Friday, June 07, 2013

BioNames - Phylogenies? Yes, phylogenies

One of the things that didn't make last week's deadline for launching BioNames was the inclusion of phylogenies. This was disappointing as one of the reasons I built BioNames was to help span what I see as the gulf between classical biodiversity informatics and its emphasis on taxonomic names and classification, and modern phylogenetics where the tree is the primary focus, not some arbitrary way to partition it up.

So, where to get lots of phylogenies? I use the wonderful PhyLoTA database built by Mike Sanderson and colleagues:
Sanderson, M., Boss, D., Chen, D., Cranston, K., & Wehe, A. (2008). The PhyLoTA Browser: Processing GenBank for Molecular Phylogenetics Research. Systematic Biology, 57(3), 335-346. doi:10.1080/10635150802158688

I grabbed a dump of the trees, matched them to sequences in GenBank (more accurately, the European version, EMBL), did some post processing of those sequences, through them into CouchDB, built a SVG viewer, and voilĂ .

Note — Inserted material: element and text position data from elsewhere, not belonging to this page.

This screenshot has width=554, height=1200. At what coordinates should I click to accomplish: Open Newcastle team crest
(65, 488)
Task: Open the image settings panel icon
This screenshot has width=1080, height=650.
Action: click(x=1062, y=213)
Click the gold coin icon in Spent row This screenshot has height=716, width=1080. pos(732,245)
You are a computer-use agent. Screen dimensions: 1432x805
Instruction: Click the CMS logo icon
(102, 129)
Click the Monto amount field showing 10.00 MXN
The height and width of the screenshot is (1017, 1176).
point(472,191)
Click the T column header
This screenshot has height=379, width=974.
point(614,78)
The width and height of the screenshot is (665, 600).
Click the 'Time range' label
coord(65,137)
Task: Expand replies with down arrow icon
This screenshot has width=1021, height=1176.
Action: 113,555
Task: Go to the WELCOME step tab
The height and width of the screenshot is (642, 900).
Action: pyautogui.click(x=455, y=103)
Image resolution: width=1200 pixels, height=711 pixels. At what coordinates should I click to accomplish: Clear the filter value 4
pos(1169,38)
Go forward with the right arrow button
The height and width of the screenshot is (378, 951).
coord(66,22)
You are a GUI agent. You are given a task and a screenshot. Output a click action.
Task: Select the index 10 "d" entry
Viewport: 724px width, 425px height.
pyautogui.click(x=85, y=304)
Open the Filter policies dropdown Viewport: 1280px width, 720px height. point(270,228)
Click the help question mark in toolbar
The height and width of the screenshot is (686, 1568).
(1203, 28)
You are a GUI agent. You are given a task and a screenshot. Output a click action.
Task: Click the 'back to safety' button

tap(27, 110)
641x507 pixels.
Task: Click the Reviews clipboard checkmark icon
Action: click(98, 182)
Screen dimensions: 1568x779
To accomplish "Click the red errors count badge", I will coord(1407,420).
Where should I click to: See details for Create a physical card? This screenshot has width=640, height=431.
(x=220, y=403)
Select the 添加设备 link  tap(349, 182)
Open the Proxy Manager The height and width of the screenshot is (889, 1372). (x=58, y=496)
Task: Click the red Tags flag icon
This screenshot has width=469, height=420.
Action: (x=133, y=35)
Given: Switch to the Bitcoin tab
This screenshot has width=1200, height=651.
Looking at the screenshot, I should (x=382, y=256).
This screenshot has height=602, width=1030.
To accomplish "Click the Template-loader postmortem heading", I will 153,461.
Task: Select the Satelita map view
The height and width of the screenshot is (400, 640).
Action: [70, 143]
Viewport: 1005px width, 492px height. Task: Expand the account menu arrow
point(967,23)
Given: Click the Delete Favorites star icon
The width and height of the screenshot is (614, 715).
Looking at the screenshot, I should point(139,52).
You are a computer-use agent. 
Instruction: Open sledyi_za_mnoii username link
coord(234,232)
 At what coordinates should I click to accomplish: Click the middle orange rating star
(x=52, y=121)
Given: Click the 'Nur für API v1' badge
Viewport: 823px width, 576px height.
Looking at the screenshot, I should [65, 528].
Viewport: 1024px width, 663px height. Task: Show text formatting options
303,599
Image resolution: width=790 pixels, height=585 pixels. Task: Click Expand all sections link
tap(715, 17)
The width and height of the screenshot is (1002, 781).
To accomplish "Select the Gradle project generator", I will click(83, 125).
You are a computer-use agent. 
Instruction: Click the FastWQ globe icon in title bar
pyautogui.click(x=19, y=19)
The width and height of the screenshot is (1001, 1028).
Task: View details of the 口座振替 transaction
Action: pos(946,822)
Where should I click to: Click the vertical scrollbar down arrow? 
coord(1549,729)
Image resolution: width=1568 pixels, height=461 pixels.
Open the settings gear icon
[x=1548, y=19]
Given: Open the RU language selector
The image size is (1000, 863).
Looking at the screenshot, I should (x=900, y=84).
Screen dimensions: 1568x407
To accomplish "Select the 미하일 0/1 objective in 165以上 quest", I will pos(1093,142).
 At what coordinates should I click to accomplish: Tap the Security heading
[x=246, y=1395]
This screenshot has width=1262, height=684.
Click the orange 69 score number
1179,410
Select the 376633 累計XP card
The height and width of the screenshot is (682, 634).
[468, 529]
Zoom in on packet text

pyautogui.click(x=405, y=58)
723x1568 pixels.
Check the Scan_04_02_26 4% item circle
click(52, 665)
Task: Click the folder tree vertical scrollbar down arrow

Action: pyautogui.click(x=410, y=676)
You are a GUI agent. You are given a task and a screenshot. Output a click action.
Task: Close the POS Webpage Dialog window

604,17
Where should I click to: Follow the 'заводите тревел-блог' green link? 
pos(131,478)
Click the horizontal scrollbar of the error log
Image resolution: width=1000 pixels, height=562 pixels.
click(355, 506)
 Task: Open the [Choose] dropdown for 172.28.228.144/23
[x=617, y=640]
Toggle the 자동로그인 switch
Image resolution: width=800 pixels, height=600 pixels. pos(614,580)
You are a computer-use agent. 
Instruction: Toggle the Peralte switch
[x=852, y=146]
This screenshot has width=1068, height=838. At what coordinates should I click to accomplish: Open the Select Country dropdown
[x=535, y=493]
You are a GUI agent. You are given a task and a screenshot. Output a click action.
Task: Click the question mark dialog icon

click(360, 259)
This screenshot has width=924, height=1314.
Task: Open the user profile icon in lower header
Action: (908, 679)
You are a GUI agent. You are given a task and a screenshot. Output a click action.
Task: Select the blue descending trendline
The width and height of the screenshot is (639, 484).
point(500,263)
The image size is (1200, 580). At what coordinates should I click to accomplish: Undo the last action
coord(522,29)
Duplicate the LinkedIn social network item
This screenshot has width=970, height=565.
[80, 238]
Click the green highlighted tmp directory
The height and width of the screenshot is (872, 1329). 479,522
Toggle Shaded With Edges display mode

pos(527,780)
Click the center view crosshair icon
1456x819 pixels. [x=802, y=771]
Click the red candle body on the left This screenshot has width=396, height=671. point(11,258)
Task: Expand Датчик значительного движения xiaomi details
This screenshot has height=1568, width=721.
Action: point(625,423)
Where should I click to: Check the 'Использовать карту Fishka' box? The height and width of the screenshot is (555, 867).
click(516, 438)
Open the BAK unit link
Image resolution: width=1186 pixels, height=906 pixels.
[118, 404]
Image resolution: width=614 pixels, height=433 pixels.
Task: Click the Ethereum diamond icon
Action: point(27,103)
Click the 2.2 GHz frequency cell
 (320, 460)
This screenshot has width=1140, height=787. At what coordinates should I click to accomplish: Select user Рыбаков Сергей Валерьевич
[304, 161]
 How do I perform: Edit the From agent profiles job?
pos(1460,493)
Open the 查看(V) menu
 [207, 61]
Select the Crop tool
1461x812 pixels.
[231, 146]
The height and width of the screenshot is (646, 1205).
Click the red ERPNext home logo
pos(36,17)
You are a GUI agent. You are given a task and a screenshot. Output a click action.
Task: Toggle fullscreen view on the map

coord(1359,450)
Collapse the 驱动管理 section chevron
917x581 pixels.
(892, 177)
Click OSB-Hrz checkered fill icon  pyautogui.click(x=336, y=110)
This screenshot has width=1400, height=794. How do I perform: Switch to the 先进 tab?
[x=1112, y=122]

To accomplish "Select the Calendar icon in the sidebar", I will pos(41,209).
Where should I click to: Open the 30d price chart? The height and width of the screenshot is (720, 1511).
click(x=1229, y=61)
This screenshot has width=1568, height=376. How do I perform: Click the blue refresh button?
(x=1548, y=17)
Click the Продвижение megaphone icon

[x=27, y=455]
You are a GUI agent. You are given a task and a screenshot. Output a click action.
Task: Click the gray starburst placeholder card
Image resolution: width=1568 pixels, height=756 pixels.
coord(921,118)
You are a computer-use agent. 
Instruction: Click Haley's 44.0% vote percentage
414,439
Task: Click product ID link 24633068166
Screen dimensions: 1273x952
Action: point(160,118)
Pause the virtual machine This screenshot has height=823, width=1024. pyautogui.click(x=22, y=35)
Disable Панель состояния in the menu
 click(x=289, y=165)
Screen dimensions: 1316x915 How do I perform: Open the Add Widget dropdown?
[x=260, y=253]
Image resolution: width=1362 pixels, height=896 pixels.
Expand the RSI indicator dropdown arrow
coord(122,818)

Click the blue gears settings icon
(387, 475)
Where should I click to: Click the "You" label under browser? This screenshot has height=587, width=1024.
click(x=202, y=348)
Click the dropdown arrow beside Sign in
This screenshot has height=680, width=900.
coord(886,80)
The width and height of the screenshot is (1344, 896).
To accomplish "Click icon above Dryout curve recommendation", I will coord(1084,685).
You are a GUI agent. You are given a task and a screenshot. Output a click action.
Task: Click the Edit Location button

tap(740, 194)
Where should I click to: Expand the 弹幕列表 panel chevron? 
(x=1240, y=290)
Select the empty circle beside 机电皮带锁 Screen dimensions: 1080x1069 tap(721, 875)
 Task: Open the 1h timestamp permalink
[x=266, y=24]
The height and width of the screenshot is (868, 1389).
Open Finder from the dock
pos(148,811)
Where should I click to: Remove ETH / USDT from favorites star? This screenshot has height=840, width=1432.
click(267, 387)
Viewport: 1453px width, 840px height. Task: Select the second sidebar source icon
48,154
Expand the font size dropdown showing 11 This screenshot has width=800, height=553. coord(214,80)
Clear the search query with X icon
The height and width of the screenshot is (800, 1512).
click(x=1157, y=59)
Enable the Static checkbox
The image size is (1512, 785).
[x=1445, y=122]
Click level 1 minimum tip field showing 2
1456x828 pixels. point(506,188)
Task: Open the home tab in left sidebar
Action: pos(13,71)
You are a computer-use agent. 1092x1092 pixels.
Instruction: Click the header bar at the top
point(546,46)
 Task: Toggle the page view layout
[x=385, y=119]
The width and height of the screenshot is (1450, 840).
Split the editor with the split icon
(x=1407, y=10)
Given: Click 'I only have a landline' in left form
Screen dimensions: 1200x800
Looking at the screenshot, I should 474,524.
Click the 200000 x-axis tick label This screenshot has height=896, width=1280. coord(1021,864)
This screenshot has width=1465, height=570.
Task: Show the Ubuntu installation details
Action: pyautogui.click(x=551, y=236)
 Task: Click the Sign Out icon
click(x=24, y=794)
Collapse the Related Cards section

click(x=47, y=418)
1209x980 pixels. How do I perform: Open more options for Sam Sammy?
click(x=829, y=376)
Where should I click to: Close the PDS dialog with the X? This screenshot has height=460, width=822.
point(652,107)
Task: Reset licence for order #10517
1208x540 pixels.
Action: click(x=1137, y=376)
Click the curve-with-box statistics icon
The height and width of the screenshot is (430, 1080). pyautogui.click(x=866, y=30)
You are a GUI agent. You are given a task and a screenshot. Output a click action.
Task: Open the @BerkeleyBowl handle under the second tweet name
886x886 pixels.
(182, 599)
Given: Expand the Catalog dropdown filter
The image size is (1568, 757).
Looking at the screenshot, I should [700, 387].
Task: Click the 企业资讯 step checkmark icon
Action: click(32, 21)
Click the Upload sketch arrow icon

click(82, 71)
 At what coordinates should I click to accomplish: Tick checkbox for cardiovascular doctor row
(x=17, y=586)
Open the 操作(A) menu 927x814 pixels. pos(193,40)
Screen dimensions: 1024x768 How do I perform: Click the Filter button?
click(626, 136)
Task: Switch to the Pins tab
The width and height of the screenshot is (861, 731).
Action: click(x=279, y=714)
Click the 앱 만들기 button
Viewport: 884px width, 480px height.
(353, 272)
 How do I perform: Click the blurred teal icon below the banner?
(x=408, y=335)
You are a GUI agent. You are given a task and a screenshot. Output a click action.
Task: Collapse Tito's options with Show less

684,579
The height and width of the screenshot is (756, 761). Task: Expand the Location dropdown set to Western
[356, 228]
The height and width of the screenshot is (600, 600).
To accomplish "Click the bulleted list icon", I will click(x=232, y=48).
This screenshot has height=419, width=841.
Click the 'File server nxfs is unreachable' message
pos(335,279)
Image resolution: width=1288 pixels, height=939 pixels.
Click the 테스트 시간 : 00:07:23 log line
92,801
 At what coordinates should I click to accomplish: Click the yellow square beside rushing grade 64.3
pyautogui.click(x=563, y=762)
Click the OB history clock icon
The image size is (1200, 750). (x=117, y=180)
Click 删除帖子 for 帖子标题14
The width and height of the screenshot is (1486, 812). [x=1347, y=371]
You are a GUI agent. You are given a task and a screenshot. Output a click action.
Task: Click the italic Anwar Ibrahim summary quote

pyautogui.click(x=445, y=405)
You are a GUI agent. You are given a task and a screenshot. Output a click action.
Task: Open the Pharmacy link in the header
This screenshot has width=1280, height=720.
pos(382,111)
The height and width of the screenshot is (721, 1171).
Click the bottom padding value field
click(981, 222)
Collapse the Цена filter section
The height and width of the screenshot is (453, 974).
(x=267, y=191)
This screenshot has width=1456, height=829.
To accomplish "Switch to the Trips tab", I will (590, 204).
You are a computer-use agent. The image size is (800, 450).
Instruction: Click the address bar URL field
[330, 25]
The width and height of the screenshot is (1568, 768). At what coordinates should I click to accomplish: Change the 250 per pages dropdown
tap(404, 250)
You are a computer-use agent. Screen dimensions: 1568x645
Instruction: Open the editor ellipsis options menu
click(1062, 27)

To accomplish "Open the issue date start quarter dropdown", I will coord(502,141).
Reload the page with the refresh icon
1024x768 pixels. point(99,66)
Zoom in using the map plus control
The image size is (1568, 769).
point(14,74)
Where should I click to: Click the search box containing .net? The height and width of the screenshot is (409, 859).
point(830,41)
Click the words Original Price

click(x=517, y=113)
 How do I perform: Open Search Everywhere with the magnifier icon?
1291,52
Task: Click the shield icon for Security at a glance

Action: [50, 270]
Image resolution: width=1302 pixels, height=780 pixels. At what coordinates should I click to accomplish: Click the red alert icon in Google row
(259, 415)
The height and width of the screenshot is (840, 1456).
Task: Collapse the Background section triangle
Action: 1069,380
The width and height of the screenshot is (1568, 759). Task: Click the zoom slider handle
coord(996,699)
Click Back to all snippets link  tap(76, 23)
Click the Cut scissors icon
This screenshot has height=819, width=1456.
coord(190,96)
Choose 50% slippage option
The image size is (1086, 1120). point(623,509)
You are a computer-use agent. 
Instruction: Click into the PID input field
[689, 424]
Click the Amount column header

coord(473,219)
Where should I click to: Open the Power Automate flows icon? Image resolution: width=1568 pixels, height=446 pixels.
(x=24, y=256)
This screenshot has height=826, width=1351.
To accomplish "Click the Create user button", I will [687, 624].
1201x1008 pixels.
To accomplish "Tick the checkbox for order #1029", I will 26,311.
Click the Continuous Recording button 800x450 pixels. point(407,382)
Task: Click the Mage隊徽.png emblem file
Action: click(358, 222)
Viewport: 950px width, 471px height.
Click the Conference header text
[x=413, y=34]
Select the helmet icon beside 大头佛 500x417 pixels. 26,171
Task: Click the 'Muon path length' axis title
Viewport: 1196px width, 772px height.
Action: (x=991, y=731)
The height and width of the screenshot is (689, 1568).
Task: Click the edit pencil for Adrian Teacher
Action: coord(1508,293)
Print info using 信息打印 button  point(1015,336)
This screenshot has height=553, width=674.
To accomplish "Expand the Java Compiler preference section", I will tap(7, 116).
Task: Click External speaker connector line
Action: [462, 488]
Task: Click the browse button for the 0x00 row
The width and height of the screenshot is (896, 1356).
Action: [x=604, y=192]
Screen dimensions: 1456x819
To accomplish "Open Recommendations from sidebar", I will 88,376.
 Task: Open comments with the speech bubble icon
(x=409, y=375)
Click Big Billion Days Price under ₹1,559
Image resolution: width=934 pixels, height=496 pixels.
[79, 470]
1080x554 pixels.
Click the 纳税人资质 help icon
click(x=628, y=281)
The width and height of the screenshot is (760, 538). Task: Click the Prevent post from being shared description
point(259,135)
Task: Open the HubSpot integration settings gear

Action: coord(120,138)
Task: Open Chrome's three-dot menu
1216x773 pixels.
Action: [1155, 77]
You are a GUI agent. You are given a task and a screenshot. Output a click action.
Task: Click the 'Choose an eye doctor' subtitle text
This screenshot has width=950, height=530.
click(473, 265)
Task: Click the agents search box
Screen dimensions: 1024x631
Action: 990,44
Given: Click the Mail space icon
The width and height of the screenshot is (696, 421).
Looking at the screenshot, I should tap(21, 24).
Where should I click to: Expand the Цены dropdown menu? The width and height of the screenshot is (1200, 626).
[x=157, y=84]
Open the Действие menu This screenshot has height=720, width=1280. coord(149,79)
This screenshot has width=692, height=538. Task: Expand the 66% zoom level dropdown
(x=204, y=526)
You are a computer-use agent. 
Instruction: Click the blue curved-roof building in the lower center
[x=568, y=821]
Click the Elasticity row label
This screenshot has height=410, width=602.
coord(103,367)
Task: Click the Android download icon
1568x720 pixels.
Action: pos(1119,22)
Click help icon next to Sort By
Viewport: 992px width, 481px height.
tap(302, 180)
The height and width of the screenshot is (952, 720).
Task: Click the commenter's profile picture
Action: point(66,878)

Here is a tree for the fig wasp family Agaonidae, showing the interactive zoomable tree viewer, and thumbnails for other trees for this taxon:

Moretrees

Here is a phylogeny for a genus of deep-sea mussels (Bathymodiolus), showing a map based on those sequences that are georeferenced in GenBank:

Mussels

Lastly here is the page for the
bat family Vespertilionidae in the NCBI classification. Click on the "Data" tab to see this view.

Bats

There's still lots to do on this, but the key parts are in place. Personally I can happily while away the day just browsing through the trees, looking for case where taxa lack scientific names, obvious cases of synonymy (take a look at this tree for fiddler and ghost crabs, for example), and evidence that "species" have considerable internal phylogenetic structure.